Literature DB >> 24067445

Is expert opinion enough? A critical assessment of the evidence for potential impacts of climate change on tick-borne diseases.

Sarah E Randolph1.   

Abstract

Before attributing cause and consequence to climate change, the precise patterns of change must be known. Ground records across much of Europe show a 1-2 °C rise in temperatures in 1989 with no significant rise since then. The timing and spatial uniformity of this pattern, relative to changes in the distribution and incidence of many vector-borne diseases, are sufficient to falsify most simple claims that climate change is the principal cause of disease emergence. Furthermore, age-specific increases in incidence indicate causes other than, or in addition to, climate change. Unfortunately, many public health professionals repeat the received wisdom that climate change is worsening the burden of indirectly transmitted infections; this 'expert opinion' soon becomes consensus dogma divorced from quantitative evidence.

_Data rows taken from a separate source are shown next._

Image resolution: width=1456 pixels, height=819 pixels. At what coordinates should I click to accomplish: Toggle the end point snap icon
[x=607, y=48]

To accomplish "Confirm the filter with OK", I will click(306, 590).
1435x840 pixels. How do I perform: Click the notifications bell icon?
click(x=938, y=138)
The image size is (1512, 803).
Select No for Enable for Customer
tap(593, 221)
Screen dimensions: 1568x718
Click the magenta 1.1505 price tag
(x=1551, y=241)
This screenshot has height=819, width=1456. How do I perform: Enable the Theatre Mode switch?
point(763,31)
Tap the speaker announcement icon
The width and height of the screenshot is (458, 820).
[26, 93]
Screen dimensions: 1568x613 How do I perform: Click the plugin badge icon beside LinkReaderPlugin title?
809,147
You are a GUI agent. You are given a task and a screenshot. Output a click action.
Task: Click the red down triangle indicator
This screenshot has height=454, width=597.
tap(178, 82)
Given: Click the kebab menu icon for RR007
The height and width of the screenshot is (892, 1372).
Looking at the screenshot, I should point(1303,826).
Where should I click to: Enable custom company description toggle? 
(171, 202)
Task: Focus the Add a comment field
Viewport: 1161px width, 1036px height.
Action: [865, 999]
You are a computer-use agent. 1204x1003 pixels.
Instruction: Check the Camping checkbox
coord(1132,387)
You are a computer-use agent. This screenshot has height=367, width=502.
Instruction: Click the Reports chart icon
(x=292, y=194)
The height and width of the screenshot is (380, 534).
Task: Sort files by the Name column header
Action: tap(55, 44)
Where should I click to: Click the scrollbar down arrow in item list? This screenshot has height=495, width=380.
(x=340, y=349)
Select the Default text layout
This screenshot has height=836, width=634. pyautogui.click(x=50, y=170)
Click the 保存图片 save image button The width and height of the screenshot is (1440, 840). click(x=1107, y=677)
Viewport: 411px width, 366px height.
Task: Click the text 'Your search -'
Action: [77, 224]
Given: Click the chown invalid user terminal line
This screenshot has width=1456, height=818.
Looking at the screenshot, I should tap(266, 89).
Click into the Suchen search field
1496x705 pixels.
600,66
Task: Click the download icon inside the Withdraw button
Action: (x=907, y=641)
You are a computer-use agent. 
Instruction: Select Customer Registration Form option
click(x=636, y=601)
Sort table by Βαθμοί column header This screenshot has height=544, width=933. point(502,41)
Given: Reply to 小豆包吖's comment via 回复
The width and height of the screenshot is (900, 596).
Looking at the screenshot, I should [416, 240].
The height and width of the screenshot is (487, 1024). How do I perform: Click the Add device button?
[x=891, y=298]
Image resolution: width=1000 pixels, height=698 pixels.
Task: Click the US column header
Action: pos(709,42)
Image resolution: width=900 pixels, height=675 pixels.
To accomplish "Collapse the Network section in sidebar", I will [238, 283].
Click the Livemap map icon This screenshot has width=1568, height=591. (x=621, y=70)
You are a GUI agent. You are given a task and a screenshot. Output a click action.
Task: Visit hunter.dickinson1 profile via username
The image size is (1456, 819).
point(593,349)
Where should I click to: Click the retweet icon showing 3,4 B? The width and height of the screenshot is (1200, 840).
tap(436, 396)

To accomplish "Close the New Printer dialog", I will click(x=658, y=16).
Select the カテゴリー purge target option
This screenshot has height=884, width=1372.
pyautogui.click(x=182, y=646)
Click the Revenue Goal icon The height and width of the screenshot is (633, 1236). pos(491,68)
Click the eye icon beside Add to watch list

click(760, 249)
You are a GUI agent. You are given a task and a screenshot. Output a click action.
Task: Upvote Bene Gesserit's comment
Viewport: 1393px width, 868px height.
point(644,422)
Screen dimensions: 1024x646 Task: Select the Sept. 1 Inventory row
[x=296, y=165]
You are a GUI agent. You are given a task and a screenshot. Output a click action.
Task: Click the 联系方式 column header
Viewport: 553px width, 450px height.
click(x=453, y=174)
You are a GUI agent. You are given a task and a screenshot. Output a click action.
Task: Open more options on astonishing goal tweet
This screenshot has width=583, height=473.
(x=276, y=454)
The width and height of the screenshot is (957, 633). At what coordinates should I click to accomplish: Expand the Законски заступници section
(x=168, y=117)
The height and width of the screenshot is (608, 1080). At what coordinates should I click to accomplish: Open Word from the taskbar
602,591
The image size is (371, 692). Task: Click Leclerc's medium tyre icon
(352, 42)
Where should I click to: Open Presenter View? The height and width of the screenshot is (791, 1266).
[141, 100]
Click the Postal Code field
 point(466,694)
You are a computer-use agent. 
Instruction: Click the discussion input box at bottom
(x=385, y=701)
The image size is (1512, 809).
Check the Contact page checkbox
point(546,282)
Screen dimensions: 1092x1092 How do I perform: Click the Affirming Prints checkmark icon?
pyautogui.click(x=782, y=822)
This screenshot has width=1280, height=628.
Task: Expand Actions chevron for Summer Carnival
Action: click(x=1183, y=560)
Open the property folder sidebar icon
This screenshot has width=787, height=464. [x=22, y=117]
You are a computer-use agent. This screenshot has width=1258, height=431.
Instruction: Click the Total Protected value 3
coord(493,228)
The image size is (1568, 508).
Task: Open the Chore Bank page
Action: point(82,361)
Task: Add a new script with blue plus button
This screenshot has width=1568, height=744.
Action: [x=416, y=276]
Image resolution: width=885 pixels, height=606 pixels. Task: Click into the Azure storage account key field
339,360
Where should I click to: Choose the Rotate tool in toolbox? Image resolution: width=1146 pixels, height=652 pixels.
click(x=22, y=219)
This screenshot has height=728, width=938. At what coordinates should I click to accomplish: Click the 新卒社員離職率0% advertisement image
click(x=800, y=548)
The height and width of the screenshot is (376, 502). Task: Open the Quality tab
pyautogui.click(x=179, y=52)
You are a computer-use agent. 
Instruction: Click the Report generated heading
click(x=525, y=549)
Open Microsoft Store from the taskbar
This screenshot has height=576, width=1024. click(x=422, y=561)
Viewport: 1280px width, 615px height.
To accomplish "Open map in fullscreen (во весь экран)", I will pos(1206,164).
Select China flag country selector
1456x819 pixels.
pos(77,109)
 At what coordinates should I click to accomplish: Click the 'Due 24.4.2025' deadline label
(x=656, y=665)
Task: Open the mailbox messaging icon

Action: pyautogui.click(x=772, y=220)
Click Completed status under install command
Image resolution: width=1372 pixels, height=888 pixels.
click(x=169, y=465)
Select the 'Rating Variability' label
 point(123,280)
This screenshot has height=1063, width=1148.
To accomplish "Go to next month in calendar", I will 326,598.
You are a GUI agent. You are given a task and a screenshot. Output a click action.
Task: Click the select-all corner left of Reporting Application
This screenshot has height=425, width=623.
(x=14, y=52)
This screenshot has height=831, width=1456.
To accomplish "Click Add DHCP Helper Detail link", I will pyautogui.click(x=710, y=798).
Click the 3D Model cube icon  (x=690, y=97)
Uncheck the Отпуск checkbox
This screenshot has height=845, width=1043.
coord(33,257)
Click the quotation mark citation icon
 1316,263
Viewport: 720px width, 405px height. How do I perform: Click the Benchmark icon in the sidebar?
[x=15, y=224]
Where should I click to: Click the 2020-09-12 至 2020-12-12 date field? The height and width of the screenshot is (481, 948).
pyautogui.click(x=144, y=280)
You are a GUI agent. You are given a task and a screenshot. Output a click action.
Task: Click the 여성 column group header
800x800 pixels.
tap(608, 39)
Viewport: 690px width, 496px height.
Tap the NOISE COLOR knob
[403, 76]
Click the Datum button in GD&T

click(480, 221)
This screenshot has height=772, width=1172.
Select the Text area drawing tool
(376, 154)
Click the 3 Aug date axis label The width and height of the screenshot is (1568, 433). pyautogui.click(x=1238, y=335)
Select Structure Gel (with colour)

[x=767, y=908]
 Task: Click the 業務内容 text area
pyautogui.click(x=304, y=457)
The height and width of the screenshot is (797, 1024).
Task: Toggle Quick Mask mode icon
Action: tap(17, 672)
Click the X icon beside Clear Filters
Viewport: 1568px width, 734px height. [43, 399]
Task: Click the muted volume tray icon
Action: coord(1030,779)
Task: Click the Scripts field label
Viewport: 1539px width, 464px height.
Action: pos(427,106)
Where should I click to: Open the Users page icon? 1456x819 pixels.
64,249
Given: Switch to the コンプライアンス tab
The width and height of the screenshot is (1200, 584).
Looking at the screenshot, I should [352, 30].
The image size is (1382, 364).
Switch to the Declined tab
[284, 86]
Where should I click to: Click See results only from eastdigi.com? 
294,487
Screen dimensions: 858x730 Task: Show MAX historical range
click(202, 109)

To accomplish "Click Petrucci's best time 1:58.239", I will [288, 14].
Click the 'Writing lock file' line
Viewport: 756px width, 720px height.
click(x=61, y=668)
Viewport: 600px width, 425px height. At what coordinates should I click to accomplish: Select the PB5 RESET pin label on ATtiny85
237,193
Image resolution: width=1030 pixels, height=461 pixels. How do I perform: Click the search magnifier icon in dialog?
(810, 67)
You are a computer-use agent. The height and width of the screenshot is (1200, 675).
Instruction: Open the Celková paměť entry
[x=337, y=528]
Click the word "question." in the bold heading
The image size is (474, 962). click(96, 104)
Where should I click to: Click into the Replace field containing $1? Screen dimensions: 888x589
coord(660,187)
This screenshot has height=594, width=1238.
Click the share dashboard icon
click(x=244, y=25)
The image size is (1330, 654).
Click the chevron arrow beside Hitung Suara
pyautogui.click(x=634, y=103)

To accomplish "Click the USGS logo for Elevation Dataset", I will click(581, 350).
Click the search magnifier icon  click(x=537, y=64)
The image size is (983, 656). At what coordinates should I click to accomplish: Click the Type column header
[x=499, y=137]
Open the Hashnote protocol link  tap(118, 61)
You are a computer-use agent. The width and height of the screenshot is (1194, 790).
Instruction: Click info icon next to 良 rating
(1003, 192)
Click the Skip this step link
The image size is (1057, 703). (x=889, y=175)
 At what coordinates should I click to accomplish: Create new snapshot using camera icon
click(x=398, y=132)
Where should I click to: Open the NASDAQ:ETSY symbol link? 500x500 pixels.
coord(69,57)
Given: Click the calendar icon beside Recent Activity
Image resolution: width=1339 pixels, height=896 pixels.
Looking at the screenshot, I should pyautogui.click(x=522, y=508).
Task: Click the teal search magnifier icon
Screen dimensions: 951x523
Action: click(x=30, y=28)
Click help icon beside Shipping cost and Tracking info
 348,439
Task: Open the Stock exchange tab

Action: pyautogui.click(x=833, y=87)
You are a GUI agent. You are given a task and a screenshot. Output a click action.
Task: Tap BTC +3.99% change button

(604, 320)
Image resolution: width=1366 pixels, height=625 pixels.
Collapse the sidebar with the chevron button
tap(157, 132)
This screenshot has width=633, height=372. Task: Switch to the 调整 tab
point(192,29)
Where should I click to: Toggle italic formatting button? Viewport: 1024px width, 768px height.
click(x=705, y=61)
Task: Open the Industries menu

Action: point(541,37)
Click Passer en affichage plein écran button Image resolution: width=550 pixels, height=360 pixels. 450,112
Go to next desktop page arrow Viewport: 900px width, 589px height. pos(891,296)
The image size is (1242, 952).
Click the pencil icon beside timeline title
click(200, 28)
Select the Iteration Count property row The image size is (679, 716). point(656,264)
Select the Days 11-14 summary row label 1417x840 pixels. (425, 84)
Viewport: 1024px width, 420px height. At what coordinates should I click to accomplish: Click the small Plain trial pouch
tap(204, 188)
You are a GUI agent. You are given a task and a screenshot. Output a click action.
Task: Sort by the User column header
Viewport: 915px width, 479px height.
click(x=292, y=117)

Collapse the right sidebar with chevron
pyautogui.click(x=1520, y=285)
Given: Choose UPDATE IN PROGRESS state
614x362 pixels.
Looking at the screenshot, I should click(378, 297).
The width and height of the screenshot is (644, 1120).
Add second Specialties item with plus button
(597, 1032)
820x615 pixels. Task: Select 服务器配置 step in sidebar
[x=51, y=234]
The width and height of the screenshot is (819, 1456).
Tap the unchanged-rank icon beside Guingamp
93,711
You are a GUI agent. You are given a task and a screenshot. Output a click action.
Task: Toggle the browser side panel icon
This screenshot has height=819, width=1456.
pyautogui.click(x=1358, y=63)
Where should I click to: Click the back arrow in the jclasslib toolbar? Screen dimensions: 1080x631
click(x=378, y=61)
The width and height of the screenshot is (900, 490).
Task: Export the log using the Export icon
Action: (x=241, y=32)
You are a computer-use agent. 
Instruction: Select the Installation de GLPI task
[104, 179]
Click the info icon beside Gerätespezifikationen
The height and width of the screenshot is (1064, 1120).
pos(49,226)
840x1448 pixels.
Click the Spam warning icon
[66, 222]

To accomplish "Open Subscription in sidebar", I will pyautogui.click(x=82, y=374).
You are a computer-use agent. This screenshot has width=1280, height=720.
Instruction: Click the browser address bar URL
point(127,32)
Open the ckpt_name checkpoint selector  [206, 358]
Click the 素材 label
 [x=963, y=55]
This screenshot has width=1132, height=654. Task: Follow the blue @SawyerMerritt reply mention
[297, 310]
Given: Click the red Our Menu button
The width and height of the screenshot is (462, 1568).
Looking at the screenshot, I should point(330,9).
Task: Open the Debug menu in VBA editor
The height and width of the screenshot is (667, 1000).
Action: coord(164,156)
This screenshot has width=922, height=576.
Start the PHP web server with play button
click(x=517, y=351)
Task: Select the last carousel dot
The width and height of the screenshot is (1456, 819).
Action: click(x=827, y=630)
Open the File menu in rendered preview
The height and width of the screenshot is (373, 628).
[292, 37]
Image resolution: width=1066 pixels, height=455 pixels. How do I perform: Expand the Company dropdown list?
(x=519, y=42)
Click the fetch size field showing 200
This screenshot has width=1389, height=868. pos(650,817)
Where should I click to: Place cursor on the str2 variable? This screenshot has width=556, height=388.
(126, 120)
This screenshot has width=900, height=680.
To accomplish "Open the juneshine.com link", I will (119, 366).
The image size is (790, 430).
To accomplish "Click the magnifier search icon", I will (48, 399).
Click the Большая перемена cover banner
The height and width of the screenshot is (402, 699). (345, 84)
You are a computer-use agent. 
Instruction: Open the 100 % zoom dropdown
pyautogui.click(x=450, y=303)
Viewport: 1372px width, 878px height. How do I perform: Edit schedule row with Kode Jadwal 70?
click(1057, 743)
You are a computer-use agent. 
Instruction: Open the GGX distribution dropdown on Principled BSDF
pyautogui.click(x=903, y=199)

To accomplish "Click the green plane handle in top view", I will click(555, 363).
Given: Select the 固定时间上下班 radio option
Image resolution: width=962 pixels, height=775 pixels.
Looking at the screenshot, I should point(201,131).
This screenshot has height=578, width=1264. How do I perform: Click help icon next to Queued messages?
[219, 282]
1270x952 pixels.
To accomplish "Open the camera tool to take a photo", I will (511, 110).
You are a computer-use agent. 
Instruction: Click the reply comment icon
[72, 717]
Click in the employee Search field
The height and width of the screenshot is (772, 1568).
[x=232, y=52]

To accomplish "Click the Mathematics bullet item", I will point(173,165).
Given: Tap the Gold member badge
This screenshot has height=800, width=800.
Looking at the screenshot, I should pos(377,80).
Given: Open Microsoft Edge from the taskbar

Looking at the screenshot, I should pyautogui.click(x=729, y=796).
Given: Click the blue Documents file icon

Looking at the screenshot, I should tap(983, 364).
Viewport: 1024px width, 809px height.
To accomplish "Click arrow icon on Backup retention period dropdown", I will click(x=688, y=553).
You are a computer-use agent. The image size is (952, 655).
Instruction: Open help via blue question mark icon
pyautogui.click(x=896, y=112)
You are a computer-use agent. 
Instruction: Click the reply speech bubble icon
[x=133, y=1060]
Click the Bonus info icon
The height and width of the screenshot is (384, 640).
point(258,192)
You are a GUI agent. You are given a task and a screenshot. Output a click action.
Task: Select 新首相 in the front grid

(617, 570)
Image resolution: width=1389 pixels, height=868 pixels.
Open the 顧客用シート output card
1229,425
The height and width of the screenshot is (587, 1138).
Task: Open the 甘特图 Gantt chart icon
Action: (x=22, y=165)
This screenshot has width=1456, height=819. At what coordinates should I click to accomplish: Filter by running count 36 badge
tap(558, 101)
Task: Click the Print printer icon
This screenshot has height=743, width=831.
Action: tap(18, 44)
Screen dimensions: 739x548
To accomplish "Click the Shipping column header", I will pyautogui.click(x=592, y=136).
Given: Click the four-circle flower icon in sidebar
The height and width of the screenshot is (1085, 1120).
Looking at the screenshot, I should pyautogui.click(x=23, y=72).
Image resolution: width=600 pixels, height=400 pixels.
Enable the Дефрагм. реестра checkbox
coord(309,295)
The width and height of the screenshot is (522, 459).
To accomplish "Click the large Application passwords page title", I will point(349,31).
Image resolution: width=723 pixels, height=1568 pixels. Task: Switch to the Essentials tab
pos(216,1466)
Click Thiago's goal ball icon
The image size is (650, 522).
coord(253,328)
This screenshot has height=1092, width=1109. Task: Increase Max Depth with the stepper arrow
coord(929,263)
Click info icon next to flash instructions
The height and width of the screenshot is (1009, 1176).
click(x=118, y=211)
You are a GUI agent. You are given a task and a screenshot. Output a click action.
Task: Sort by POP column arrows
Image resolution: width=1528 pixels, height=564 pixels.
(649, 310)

The pressing need is to gather appropriate data to test the simple concept that the composition and relative importance of disparate multifactorial factors, commonly integrated within a causal nexus, will inevitably vary with the geographical, cultural, socio-economical, wildlife, etc. context. The greatest impact of warming occurs at the geographical limits of current distributions, where low temperatures limit the hazard of infected vectors. Within core endemic regions, changing exposure of humans to this hazard, through changing socio-economic factors is evidently more important amongst both the poor and the wealthy.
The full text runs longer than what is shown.